1911, Proctor & Gamble introduce Crisco.
In the early 1900s, an evil genius at Procter and Gamble came up with the idea to use cotton seeds — a toxic waste product — and turn them into a cooking oil.
P&G used cottonseed oil for candles and soap, but later discovered that they could hydrogenate the oil into a solid that resembled animal fats.
Behold…Crisco.
Crisco was adeptly marketed as a more versatile butter.
They're always trying to compete and replace butter.1948, Nina Teicholz writes in The Wall Street Journal, “In 1948, P&G made the AHA [American Heart Association] the beneficiary of the popular ‘Walking Man’ radio contest, which the company sponsored. The show raised $1.7 million for the group and transformed it (according to the AHA’s official history) from a small, underfunded professional society into the powerhouse that it remains today.”
1952, Keys presents his diet-heart hypothesis at an Amsterdam Conference.
1955, General Eisenhower, and now President, Dwight D. Eisenhower, has a heart attack, thrusting heart disease to the front of American medicine.
The dumpy and sloppy science in Ancel Keys' 7-Countries Study led to life-threatening heart disease for massive numbers in the population. Today, heart disease is the second-leading cause of death.
1957, Perushalmy and Hilleboe presented a more comprehensive study with more countries included.
1958, 15-year, Seven Countries Study [Italy, Greece, Yugoslavia, Finland, the Netherlands, Japan, and the United States] begins.

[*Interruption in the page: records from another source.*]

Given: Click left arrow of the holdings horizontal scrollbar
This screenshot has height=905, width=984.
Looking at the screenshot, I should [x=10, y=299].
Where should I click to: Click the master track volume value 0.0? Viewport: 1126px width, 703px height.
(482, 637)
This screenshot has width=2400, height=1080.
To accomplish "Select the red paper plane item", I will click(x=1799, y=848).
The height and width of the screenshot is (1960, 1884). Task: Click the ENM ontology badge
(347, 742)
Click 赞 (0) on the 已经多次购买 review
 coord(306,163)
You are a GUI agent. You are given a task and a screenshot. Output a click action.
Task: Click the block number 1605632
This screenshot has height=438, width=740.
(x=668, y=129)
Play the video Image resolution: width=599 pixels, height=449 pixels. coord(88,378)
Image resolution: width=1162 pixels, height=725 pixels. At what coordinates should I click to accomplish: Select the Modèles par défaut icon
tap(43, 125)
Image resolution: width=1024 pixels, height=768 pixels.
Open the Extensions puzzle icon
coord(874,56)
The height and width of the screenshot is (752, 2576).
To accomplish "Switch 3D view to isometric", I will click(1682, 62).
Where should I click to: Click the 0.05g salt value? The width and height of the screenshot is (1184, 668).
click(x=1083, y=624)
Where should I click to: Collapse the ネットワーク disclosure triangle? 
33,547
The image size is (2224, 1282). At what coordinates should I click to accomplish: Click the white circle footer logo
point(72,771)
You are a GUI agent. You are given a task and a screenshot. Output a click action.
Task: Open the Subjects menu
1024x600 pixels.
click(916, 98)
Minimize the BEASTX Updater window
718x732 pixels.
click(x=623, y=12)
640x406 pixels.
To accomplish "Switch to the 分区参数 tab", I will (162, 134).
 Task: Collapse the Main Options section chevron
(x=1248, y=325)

Clearly, medical science does not mind sacrificing your relatives, family, and friends. In that study,
Among 11,579 men ages 40-59 without evidence of cardiovascular disease, 2,289 died in 15 years.
Those were the results, but there were other sloppy scientific procedures in that study.
France, Switzerland and Chile were outliers with high fat consumption but low instances of heart disease – all left out of Keys’ study. With all twenty-two countries included, there was no longer any statistical significance.
Not only did Keys cherry pick seven countries, he bypassed one of the most important scientific notions: correlation is not equal to causation.
1961, the American Heart Association recommended that butter should be replaced with polyunsaturated seed oils, and that animal fats should be avoided. The aim was to lower cholesterol levels.
1968-1973, The Minnesota Coronary Experiment (MCE). From Dr. Cate,
Ancel Keys and the president of the Minnesota chapter of the AHA, Dr. Ivan Frantz, designed one of the largest, most rigorous experiments ever conducted to test an important question: how do vegetable oils affect our health. Called The Minnesota Coronary Experiment (MCE), it was the highest-quality kind of study, a double-blind randomized controlled trial. And it was huge, a massive undertaking involving thousands of adult residents of six state mental hospitals and one nursing home, where inmates had no choice but to eat what was put in front of them and so compliance with the experimental diets was practically guaranteed.
Carnivore Aurelius writes,
Despite these factors, Keys’ study has been cited over 1 million times, and it would go on to become the cornerstone of dietary guidance. It’s also why people are repulsed when they see you guzzle down a plate of steak and bacon.
Basically, the conclusion was as follows:
Coronary heart disease tends to be related to cholesterol.
Cholesterol tends to be related to saturated fat.
Thus, coronary heart disease is related to saturated fat.
This shouldn’t have gotten a passing grade in a high school science class, let alone direct our country’s nutritional approach.
The hypothesis that saturated fat causes heart disease became accepted as truth before it was rigorously tested. We were in a public health crisis and the public demanded certainty.
By 1961, the American Heart Association recommended that butter should be replaced with polyunsaturated seed oils, and that animal fats should be avoided. The aim was to lower cholesterol levels.